Sql-server – SQL Server bulk transfer help needed

bulk-insertbulkcopysql server

We've got this very badly designed logging table that we want to add functionality to. The problem is that it's already a scalability nightmare and we want to fix the design before adding to it, but we only have the nightly upgrade window to do it in.

I've seen a lot of articles about the various bulk copy options with SQL Server, claiming "We could move 80M rows in 10 minutes!" but so far my testing doesn't get anywhere near that, and I'd like suggestions on how to improve on what I'm seeing.

Before the upgrade, there's always a full backup. I'm only interested in the end result and don't want a huge transaction log. I also don't want it to take too long and I don't want to blow out the disk space with transaction logs or temp files.

The table's been out there a while, so in our bigger customer dbs, it's already over 50 million rows. Each row is about 350-400 bytes. The columns are something like this

IdentityColID int, [type] int, [subtype] int, 
created datetime, author nvarchar(100), Message nvarchar(max)

The problems with the design are

  • The primary clustered key is (type, subtype, created, identitycolid), so it's an insert nightmare. Blocksplits all over the place. And even doing a SELECT COUNT(*) takes like 8 minutes.

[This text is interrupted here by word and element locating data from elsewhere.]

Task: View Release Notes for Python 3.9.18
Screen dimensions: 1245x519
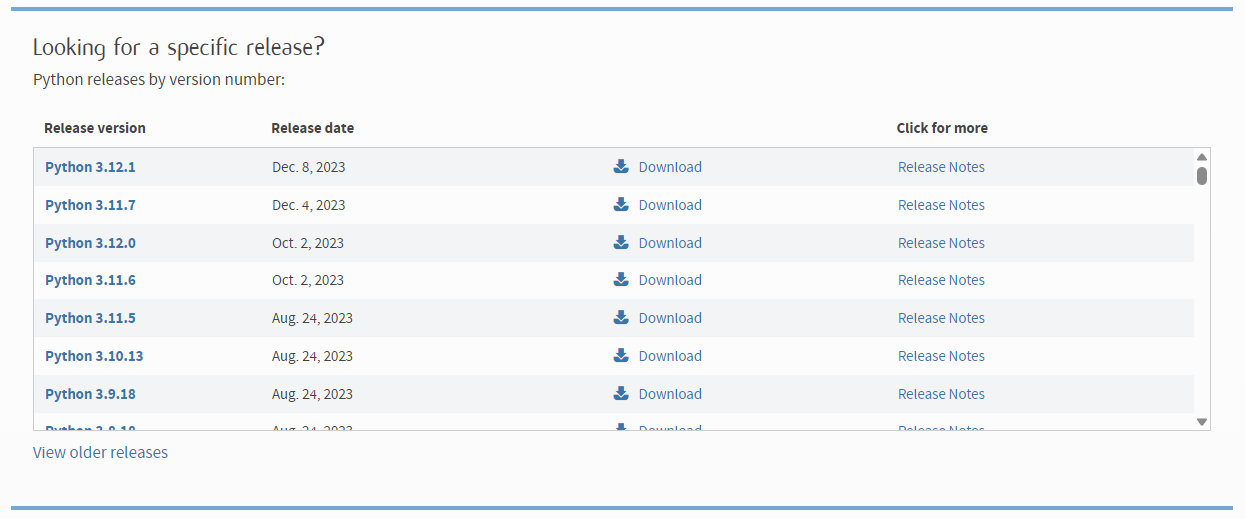Action: (x=941, y=394)
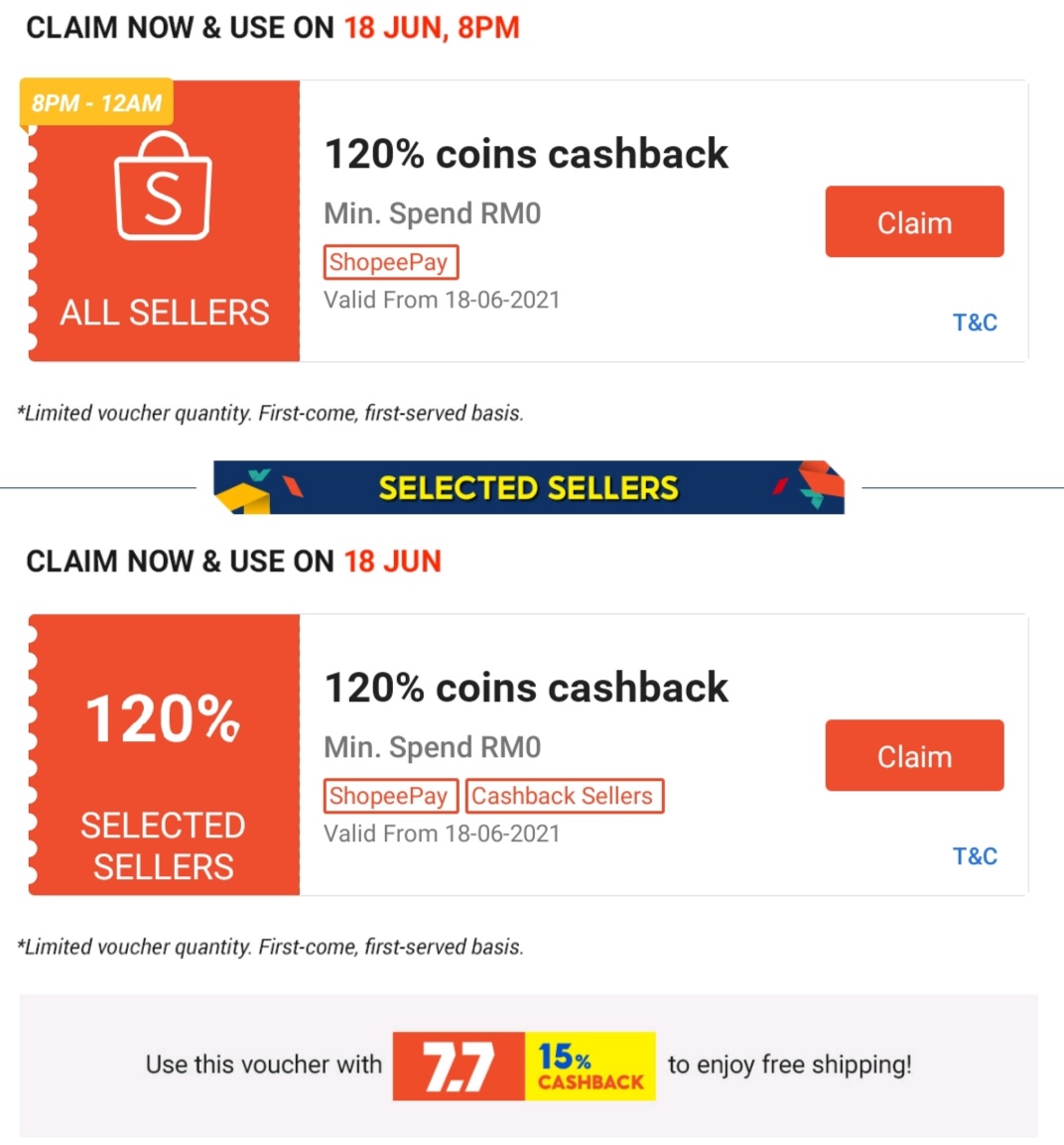Open the first 120% coins cashback title
Image resolution: width=1064 pixels, height=1145 pixels.
point(526,154)
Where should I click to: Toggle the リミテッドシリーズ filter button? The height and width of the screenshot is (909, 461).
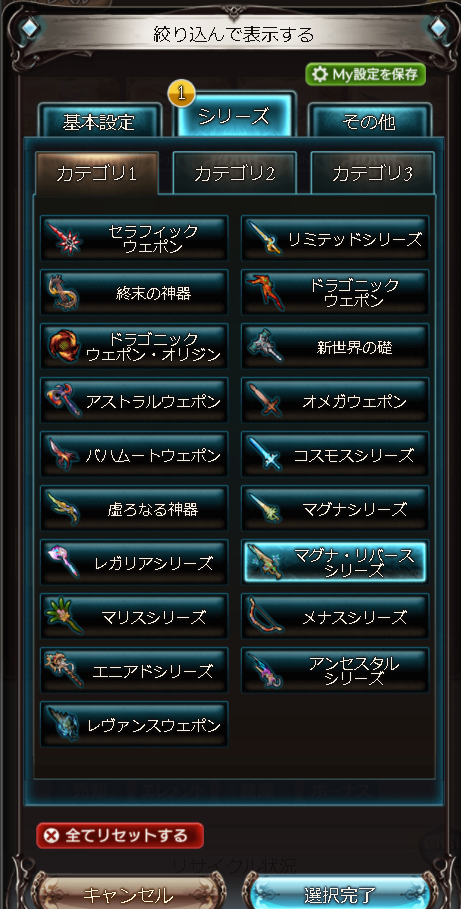point(335,239)
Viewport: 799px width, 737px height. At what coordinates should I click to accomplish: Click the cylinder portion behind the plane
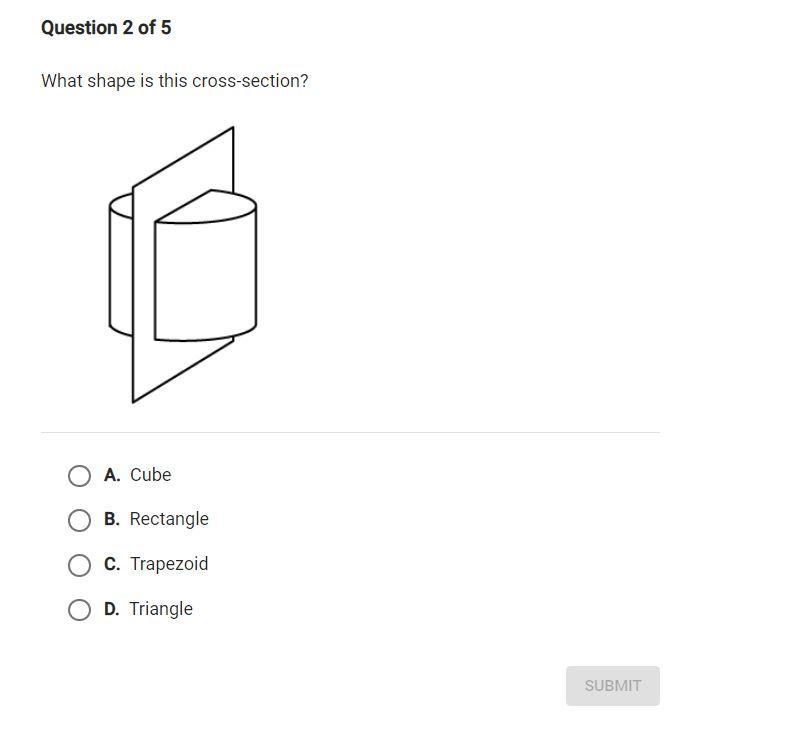tap(121, 265)
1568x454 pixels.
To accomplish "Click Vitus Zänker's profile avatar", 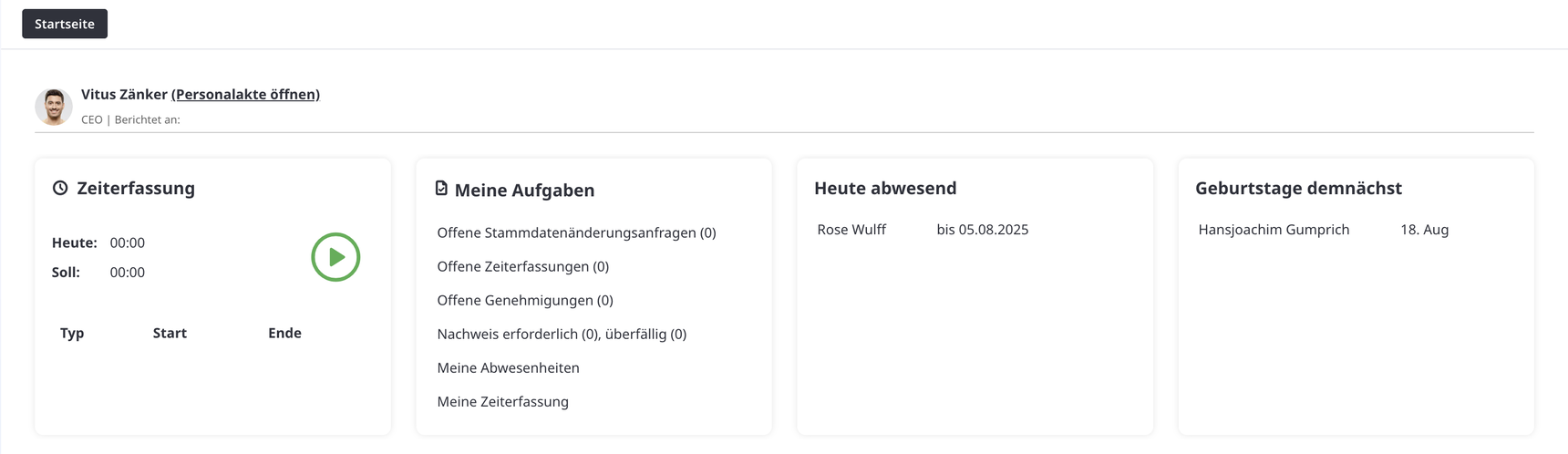I will 54,107.
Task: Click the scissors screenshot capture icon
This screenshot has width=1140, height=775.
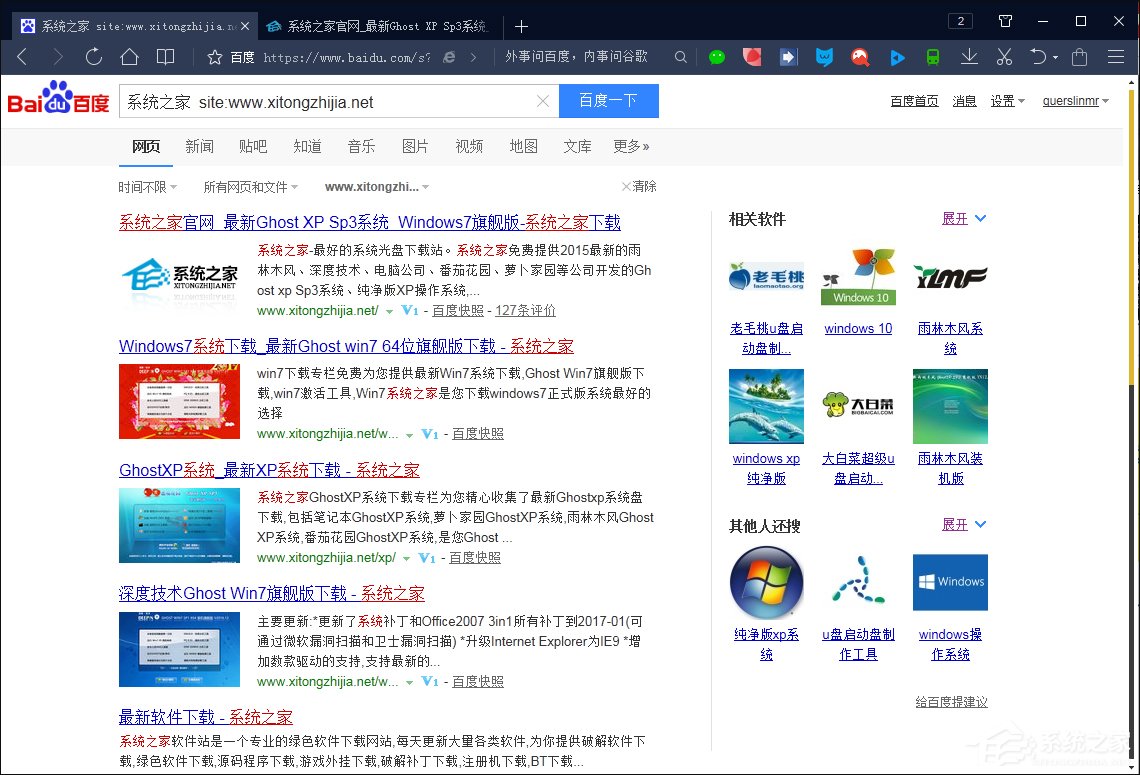Action: [x=1003, y=57]
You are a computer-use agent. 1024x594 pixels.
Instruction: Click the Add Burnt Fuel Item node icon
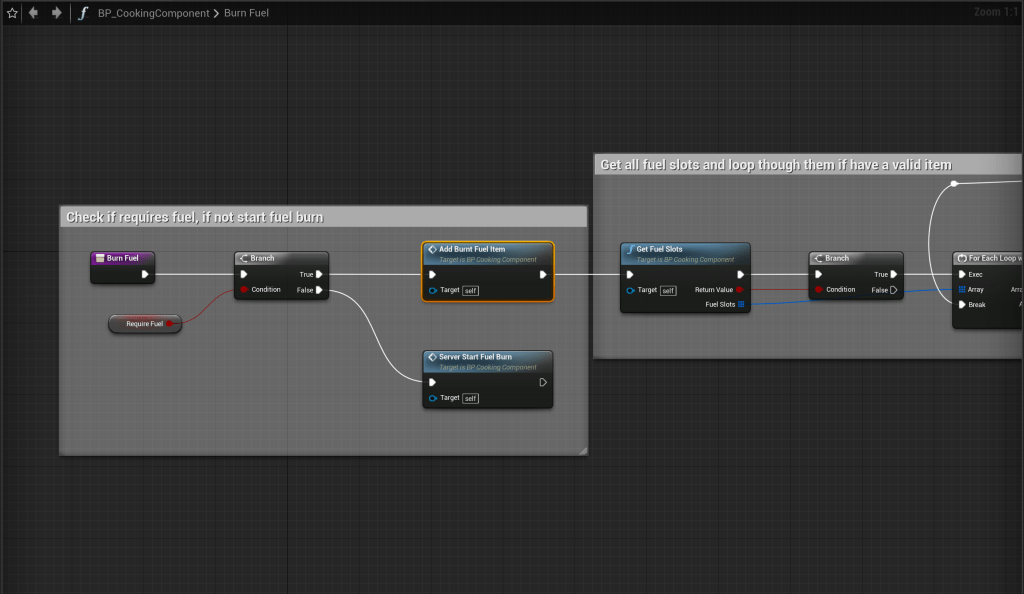pyautogui.click(x=432, y=249)
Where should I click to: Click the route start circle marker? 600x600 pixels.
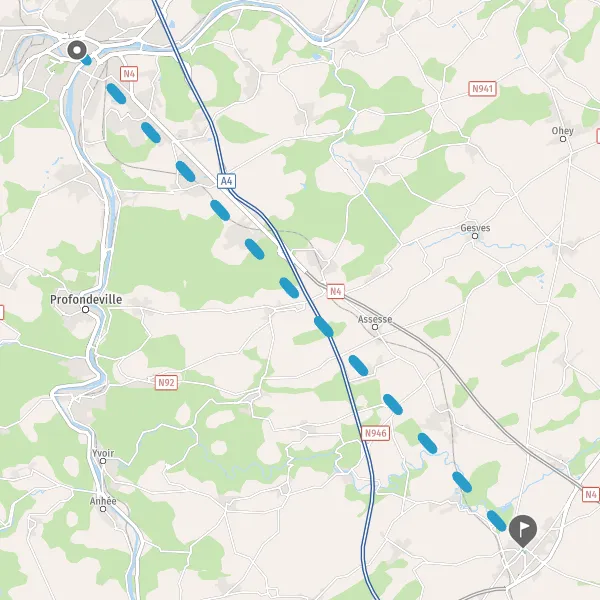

  • There aren't good indexes to support the types of queries desired

I wanted to make a new table where the primary clustered index is the IdentityColId and add the indexes to support the type of necessary queries, and then copy the existing data over and drop the old table.

So far, I tried using BCP to get the data out, and importing with

  • BCP

  • BULK INSERT

  • INSERT INTO … FROM OPENROWSET

The bcp export took about 25 minutes and the imports all took about 1.3 hour – about 1.5 hours. With Recovery Model Simple, the transaction log didn't grow but the cpu consumption was in the 60-65% range most of the time.

I tried just using T-SQL INSERT INTO NewTable SELECT * FROM OldTable, but even with Recovery Model Simple, the transaction log gets to 100 gig.

I tried using SSIS data import packages with the from/to model, and the net time was about an hour 20 minutes. With Recovery Model Simple, the transaction log stayed small.

Then I tried an SSIS Execute SQLTask package to effectively do the INSERT INTO NewTable... line within SSIS. That got the execution time down to about 1:15, but no matter what the recovery model, the transaction log ended up around 100 gig, though CPU consumption stays modest.

I'd like the end result to be one new table, so the suggestion from some of the articles I've read to parallelize into multiple result tables doesn't seem a profitable path. But so far, I just can't seem to approach those stats from the articles I've read.

Anyone have any suggestions on how I can goose this a bit?

Best Answer

I can't give the credit to Sir Swears-A-lot because his response was in a comment, but he was right. My assumption that dropping the primary key and creating a new one would be effectively the same or more expensive than loading up an empty new table was incorrect.

Setting recovery mode simple, dropping the primary key, recreating it (forcing the reshuffle), and adding all my new indexes afterwards clocked in at 40 minutes. That beat any bcp/SSIS method I'd tried by more than a half hour, so that was a big improvement.

And the transaction log grew by 10 gig but didn't go nuts like some of my other experiments.